Deste modo, determino de ofício a realização da prova pericial antecipada, de modo que designo perícia médica a ser posteriormente agendada pela escrivania independentemente de novo despacho.
Para tanto, nomeio para o encargo a Dra. Mariana Pires Silveira, CRM 23701, com telefone para contato n. 62.98100-8317, marianapires19@hotmail.com.
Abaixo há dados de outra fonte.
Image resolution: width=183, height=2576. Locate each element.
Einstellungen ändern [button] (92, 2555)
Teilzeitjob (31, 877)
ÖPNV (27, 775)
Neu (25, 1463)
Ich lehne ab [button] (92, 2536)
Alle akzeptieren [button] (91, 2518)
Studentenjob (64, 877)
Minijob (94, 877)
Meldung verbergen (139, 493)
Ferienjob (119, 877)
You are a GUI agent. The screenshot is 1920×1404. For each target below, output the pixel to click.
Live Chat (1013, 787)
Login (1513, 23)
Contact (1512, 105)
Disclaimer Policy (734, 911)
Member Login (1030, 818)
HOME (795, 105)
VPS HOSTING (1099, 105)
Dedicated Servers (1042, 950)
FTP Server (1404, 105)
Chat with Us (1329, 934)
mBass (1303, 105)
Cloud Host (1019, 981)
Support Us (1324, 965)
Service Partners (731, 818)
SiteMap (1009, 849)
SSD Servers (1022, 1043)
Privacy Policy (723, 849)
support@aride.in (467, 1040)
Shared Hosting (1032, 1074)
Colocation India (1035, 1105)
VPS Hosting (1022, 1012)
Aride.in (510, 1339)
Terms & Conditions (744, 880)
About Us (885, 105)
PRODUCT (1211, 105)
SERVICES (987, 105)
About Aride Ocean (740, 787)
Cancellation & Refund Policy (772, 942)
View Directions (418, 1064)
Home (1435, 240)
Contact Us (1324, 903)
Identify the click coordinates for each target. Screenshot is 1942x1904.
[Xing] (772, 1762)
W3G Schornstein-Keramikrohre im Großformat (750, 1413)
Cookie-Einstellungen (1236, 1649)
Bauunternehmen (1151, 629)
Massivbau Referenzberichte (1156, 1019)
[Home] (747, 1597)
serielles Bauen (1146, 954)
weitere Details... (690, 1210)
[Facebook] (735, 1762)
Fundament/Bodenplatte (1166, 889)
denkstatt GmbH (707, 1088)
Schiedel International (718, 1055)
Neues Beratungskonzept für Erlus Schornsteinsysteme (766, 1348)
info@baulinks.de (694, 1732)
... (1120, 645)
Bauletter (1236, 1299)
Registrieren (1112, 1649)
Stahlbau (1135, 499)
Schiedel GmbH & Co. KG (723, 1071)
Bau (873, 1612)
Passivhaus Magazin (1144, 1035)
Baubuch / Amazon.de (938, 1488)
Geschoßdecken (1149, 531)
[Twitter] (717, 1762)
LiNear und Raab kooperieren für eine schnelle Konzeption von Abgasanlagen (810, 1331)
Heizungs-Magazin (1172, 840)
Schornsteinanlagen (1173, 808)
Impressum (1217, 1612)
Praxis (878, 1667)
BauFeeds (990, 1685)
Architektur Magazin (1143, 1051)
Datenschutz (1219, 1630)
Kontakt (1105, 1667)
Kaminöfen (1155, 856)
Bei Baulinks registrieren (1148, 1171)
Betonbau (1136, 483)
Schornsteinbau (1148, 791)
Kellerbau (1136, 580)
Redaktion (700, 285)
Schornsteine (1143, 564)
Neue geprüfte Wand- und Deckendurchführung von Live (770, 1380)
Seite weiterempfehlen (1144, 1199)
Desde já, arbitro os honorários periciais da médica perita no valor de R$ 877,50 (oitocentos e setenta e sete reais e cinquenta centavos) face o grau de elaboração exigido nos laudos e dificuldade de acesso à comarca – Decreto 2000/2023 - Anexo Único.
Solicito à perita nomeada que especifique no laudo médico a data estimada para a duração da incapacidade ou justificar a impossibilidade de fazê-lo, a fim de lastrear o disposto no art. 60, § 8.º e 9.º, da Lei n.º 8.213/91, sob pena ser determinada a realização de perícia complementar.
Determino a adoção dos quesitos unificados previstos no Anexo da Recomendação n.º 01/2015, mencionada acima, sem prejuízo dos quesitos apresentados pelas partes;
Não havendo necessidade esclarecimentos ou de perícia complementar ou depois de prestados os esclarecimentos ou de realizada a perícia complementar, se for o caso, expeçam o Requisitório de Pequeno Valor – RPV, em favor da médica perita, independentemente de novo despacho.
Intimem a parte autora e a parte ré, para, no prazo respectivo de 30 (trinta) dias, contados da intimação da nomeação do perito, consoante art. 465, § 1.º, do CPC/15:
a) Arguir o impedimento ou a suspeição da perita, se for o caso;
b) Indicar assistente técnico;
c) Apresentar quesitos.
Citem a autarquia ré, para, no prazo de 30 (trinta) dias, apresentar resposta, bem como fornecer ao juízo cópia do inteiro teor do processo administrativo da parte autora e demais documentos que entender necessário, devendo, nesta oportunidade, se manifestar sobre o laudo pericial.
Após, intimem as partes para se manifestarem acerca da contestação, bem como sobre o laudo pericial, no prazo de 15 (quinze) dias.
Citem. Intimem.
Aparecida de Goiânia, datado e assinado digitalmente.